L’étroitesse du défilé rendant toute manœuvre impossible, les cavaliers avaient
dû abandonner leur monture et dégainer leur épée en s’abritant derrière leurs
boucliers.
    Le comte Roland s’était servi de son oliphant
pour appeler l’avant de l’armée à la rescousse. Il en avait usé à se rompre la
gorge, puis, de guerre lasse, avait décidé de se joindre à ses compagnons et de
défendre sa vie. Côte à côte, Olivier et lui avaient résisté aux assauts des
Basques, les couchant un à un dans la pierraille, s’encourageant l’un l’autre,
protégés par leur broigne de métal. Autant se battre contre une tempête !
    — Tout ce que je sais, ajouta Geoffroy,
c’est qu’ils sont morts, dos à dos, l’épée en main, comme tous les nôtres, moi
excepté. Un miracle. Merci, mon Dieu…
    J’étais curieux de savoir comment lui seul
avait pu échapper au massacre. Il me raconta qu’il avait, en combattant,
escaladé le talus de pierres bordant le chemin et roulé dans le torrent où
l’ennemi, le croyant mort, n’avait pas jugé bon de le poursuivre. Il était
simplement blessé par la chute au milieu des rochers et s’était prudemment
gardé de retourner au combat qui, d’ailleurs, tournait à sa fin au milieu des
clameurs de victoire des Basques, des plaintes des blessés et des hennissements
des chevaux que les assaillants emportaient dans leurs tribus, chargés d’armes
et de sacs de farine.
    Lorsque Geoffroy avait estimé qu’il ne restait
plus un seul combattant sur le terrain, il avait rampé jusqu’au chemin et
failli défaillir au spectacle de la tuerie : nos soldats mêlés aux
Basques, morts ou blessés. Ces derniers demandaient son secours ou
l’imploraient de mettre fin à leur agonie, ce qu’il avait consenti à faire,
malgré sa répugnance, « par charité chrétienne ». Il avait fini par
trouver un cheval blessé que les Basques avaient dédaigné et avait pu regagner
le gros de l’armée.
    — Il se peut, lui dis-je, qu’il reste des
blessés. Je me dois de les secourir. Je vais rassembler un peloton de
cavaliers, et…
    — Pardonnez-moi, sire, mais je crains que
ce ne soit un acte inutile et dangereux. Quand je suis parti, les rapaces et
les loups étaient déjà à l’œuvre. J’ai tenté de les éloigner avec mon épée,
mais ils revenaient de plus en plus nombreux. À l’heure qu’il est, il ne reste
plus un seul survivant. Le mieux est d’attendre le matin.

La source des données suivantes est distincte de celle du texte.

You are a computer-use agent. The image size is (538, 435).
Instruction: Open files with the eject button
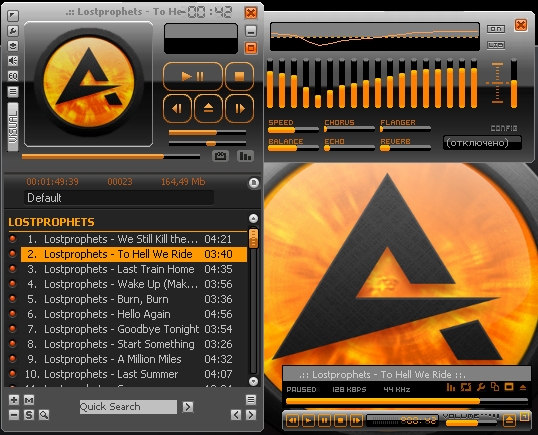pyautogui.click(x=208, y=109)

    Je dus convenir que Geoffroy avait raison. De
toute la nuit je ne pus fermer l’œil, incapable de m’arracher aux images qu’il
avait suscitées en s’attachant à des détails atroces : têtes brandies sur
des lances, membres coupés à coups de hache, ventres ouverts et entrailles
répandues…
    À peine le jour
levé, accompagné d’une forte escorte et de Geoffroy, je remontai la Nive. Je
m’attendais à une nouvelle attaque des Basques, mais durement éprouvés par le
combat de la veille, ils ne se montrèrent pas.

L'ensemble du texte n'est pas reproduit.